Essa maior vulnerabilidade, no entanto, não corresponde à maior capacidade de oferecer atendimento de saúde. De acordo com o estudo, os leitos hospitalares comuns e complementares (de cuidados intermediários e de terapia intensiva) estão distribuídos de modo muito heterogêneo. 
A maior parte das capitais sob risco de surto tem uma capacidade intermediária de atendimento. Dados do Departamento de Informática do Sistema Único de Saúde (DataSUS) indicam que a oferta média de leitos hospitalares no país é de 22 para cada 10 mil habitantes, bem inferior à dos 36 países mais ricos do mundo, que é de 47 por 10 mil, segundo relatório da Organização para a Cooperação e o Desenvolvimento Econômico (OCDE). A proporção no Brasil de leitos complementares disponíveis, geralmente necessários para tratar a Covid-19, a doença causada pelo novo coronavírus, é ainda mais baixa: 4 por 10 mil. Segundo Gomes, apenas o Distrito Federal se encontra numa situação mais confortável. “A disponibilidade heterogênea de leitos de UTI preocupa porque as capitais com maior probabilidade de contágio a partir de São Paulo eventualmente podem não estar aparelhadas para lidar com a epidemia”, diz Kraenkel. 

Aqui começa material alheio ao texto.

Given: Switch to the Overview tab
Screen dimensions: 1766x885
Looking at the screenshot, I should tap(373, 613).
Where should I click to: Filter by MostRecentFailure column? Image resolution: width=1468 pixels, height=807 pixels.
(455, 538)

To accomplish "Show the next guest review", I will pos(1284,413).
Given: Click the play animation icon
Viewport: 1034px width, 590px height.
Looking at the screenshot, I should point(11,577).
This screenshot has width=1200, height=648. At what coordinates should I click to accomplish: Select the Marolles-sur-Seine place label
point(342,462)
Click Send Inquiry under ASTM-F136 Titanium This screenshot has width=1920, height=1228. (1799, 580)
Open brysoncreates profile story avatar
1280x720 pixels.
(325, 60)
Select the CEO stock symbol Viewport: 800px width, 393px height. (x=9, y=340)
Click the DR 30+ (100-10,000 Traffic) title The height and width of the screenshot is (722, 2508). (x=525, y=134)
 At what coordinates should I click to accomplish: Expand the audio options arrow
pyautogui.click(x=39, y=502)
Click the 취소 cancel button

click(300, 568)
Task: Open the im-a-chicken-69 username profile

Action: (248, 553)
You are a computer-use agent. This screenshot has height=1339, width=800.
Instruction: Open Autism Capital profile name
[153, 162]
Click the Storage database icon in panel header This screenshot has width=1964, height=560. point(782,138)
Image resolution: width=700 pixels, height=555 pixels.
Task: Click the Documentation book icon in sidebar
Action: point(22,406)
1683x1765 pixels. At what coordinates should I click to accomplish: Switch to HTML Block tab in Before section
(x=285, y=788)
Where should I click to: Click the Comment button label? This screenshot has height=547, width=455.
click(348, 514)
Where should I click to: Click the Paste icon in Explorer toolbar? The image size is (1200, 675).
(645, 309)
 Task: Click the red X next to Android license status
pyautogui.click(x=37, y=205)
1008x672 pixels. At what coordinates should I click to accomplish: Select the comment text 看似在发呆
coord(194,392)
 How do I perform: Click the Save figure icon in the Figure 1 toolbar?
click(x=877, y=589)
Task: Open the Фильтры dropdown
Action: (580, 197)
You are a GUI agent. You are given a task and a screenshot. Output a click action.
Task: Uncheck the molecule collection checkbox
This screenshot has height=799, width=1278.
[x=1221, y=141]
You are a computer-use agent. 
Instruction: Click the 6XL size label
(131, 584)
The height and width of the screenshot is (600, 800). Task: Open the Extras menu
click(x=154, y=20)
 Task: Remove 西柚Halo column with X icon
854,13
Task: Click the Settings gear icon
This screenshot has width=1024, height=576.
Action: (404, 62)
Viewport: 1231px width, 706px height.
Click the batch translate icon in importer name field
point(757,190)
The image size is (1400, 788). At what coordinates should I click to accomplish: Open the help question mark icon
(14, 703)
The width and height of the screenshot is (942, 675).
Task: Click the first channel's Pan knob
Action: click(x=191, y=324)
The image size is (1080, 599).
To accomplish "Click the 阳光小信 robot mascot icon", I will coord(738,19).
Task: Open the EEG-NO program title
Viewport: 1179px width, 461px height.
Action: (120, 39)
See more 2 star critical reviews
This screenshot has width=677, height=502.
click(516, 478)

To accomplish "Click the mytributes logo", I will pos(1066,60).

Atualmente, Gomes e seus colaboradores começam a analisar os cenários para uma segunda onda de disseminação do vírus, que começaria mais adiante. “Pretendemos avaliar o impacto das medidas de redução de mobilidade sobre a progressão da epidemia”, afirma o pesquisador. “Queremos ter uma ideia de quanto tempo conseguiríamos ganhar com essas ações para que autoridades de saúde possam organizar a estrutura necessária para atender a população da melhor forma possível.”